Adverse childhood experiences and recent negative events activate immune and growth factor pathways, which are associated with first episode major depression and suicidal behaviours

Abstract Background Adverse Childhood Experiences (ACEs) and Negative Life Events (NLEs) may activate immune-inflammatory pathways, which play a role in the onset of Major Depressive Disorder and its severe phenotype Major Dysmood disorder (MDMD). Objectives To assess if elevated ACEs and NLEs in first episode (FE)-MDMD predict activation of the immune-inflammatory response system (IRS), chemokines, and growth factors that participate in the pathophysiology of MDMD. Methods This research assessed the effects of ACEs and NLEs on forty-eight cytokines/chemokines/growth factors, in 71 FE-MDMD patients and forty heathy controls.
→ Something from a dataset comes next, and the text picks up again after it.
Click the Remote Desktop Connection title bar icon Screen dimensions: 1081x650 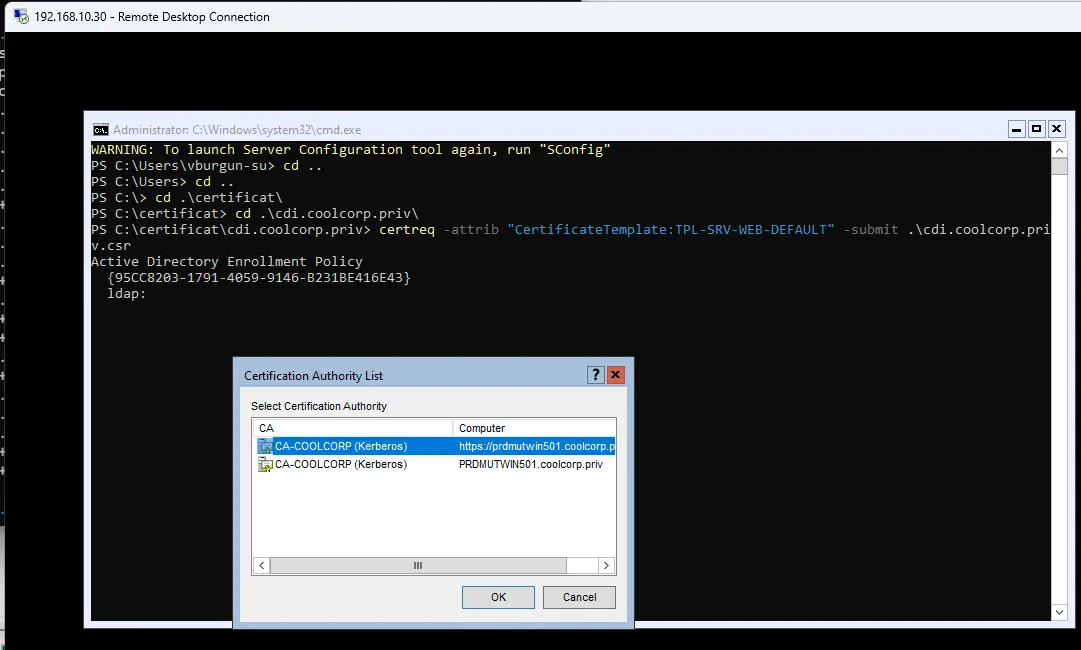(20, 17)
Results ACEs are highly significantly associated with the classical M1 macrophage, T helper (Th)-1, Th-1 polarization, IRS, and neurotoxicity immune profiles, and not with the alternative M2, and Th-2 immune profiles. There are highly significant correlations between ACEs and NLEs and different cytokines/chemokines/growth factors, especially with interleukin (IL)-16, CCL27, stem cell growth factor, and platelet-derived growth factor. Partial Least Squares analysis showed that 62.3% of the variance in the depression phenome (based on severity of depression, anxiety and suicidal behaviors) was explained by the regression on IL-4 (p=0.001, inversely), the sum of ACEs + NLEs (p<0.0001), and a vector extracted from 10 cytokines/chemokines/growth factors (p<0.0001; both positively associated). The latter partially mediated (p<0.0001) the effects of ACE + NLEs on the depression phenome. Conclusions Part of the effects of ACEs and NLEs on the depression phenome is mediated via activation of immune and growth factor networks. These pathways have a stronger impact in subjects with lowered activities of the compensatory immune-regulatory system.